Pecar es cosa de pobres. Los ricos no atentan contra las leyes divinas. Si uno es rico, peca como distracción. En realidad, salvo que tenga una fe extrema, observada con severidad, aplicada con firmeza, el rico desoye la admonición de los augures de las catedrales y de las pequeñas iglesias de barrio, no entra en el negocio del alma y va a lo suyo, sin que le preocupe la inminencia del infierno o le motive la bondad del cielo. La clase media peca a conciencia, por encontrar en ese delito evangélico un poco de aire viciado con el que amenizar la rutina de los días. Conforta lo prohibido, consuela saber que estamos allanando una propiedad ajena, una morada que no es nuestra, un lugar en el que no deberíamos estar. Lo clandestino, en su esencia, es lo que deleita, lo que completa la cantidad de luz que anhelan los ojos acostumbrados a la tiniebla, a esa penumbra en la que nunca pasa nada extraordinario. El pobre, en cambio, es el pecador arquetípico. Es a él a quien van dirigidos los reproches de las homilías, es en él en donde se advierte el andamiaje que se iza hasta rozar el mismo cielo.

Anoche, en la radio, en uno de esos programas en donde la gente confiesa los porqués de sus penurias o de sus alegrías, pillado por casualidad a poco de quedar dormido, escuché al pobre declarado, sin medios con los que subsistir, preocupado por medrar y poner en riesgo su estupenda hoja de servicios, la que le servía para entrar con la cara bien alta en la iglesia (decía) cuando iba en domingo y le pedía al Señor que le sacara del agujero. Repetía mucho lo del agujero y lo de la cara alta. Como si una cosa fuese justamente el anverso de la otra. Creo que me dormí pensando en eso, en la trampa del pecado, en esa usurpación un poco infame de otra palabra más enjundiosa, de más noble asiento en la sociedad: el delito. Quizá una parte de que esto funcione (o no lo haga en absoluto, depende de quién lea o de cómo procese lo que ve o lo que lee) procede de inclinarse a la legitimidad del pecado o a la del delito. La justicia, la divina o la terrena, hace su trabajo, sí, pero habría que separar bien cuál es su ámbito de trabajo. Si una puede interferir la aplicación estricta de la otra, si nos espera el infierno o un juzgado, si la opresión que sentimos en el pecho la agita un dios o un juez. En cierto modo, podríamos dejar que los dos convivan y a los dos nos rindamos. El pobre de anoche, digo pobre porque se manifestaba pobre, sólo quería que Dios, que todo lo ve, no le apartara de su lista de elegidos y su tortuoso camino por la tierra, no dudo que penoso como el de cualquiera, no rebajara una brizna del esplendor que recibiría al abrazar al Padre, nombrado en varias ocasiones con absoluta vehemencia, por otra parte. Un Padre atento a sus hijos, expresaba.

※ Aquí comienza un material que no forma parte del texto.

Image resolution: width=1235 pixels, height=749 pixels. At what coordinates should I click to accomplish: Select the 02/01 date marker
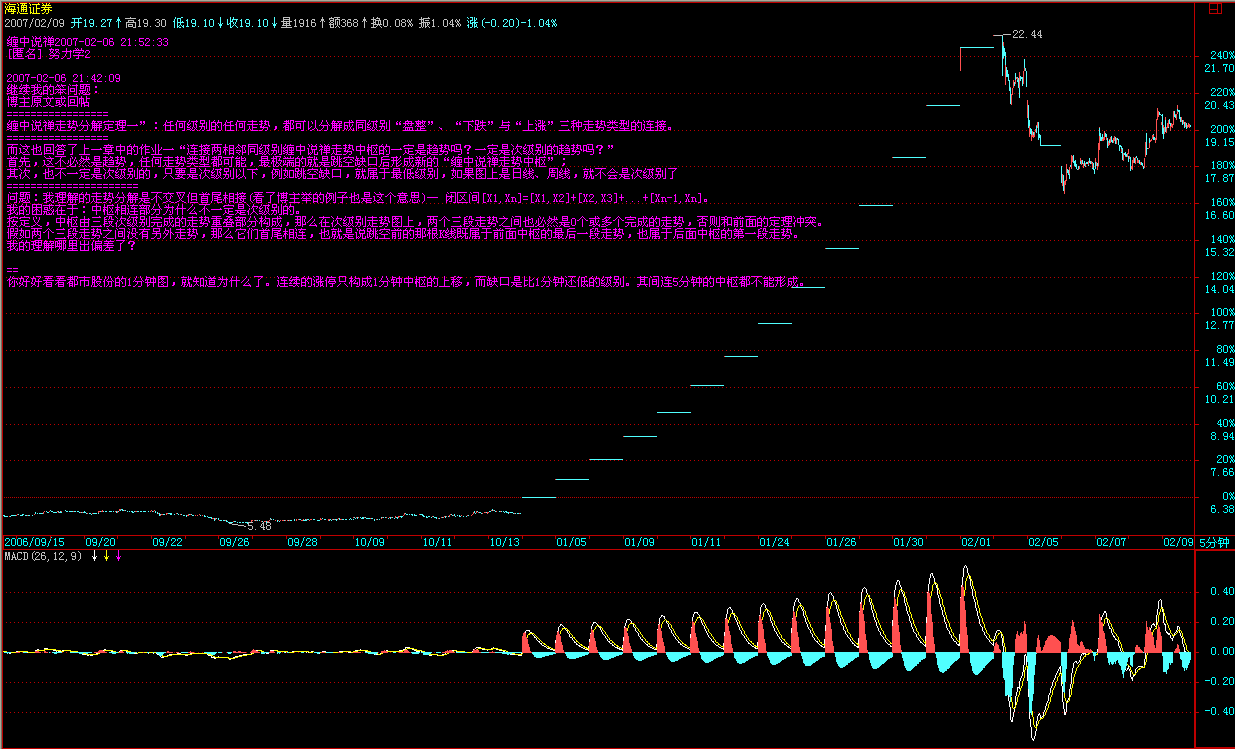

Se pierde uno en estas sutilezas de la fe. Se cree que está al margen de esas consideraciones, alberga la esperanza de que cualquier cosa a la que nos dirijamos será buena o ni siquiera será.

A lo que no se nos ha enseñado es a soportar el dolor, a sentirlo y caminar con él y sobrellevarlo. Es el dolor (el físico, el otro a veces más doloroso) el que nos conmueve o nos lacera o nos destruye. En las novelas rusas, en las que me gustan, se palpa esa moral claustrofóbica, se percibe que oprime hasta que los personajes dicen basta y matan o se suicidan. También creo que la literatura nos salvará de todas estas teatralidades del espíritu al imponer las suyas propias, las de la ficción, que consuela y permite que sigamos yendo de lo humano a lo divino sin que tengamos que pagar peajes muy altos en ese trayecto. Y da igual que seamos ricos o pobres o que pequemos a posta, por distraernos, o sin desearlo, por obligación, impelidos por el azar o por las en ocasiones duras circunstancias.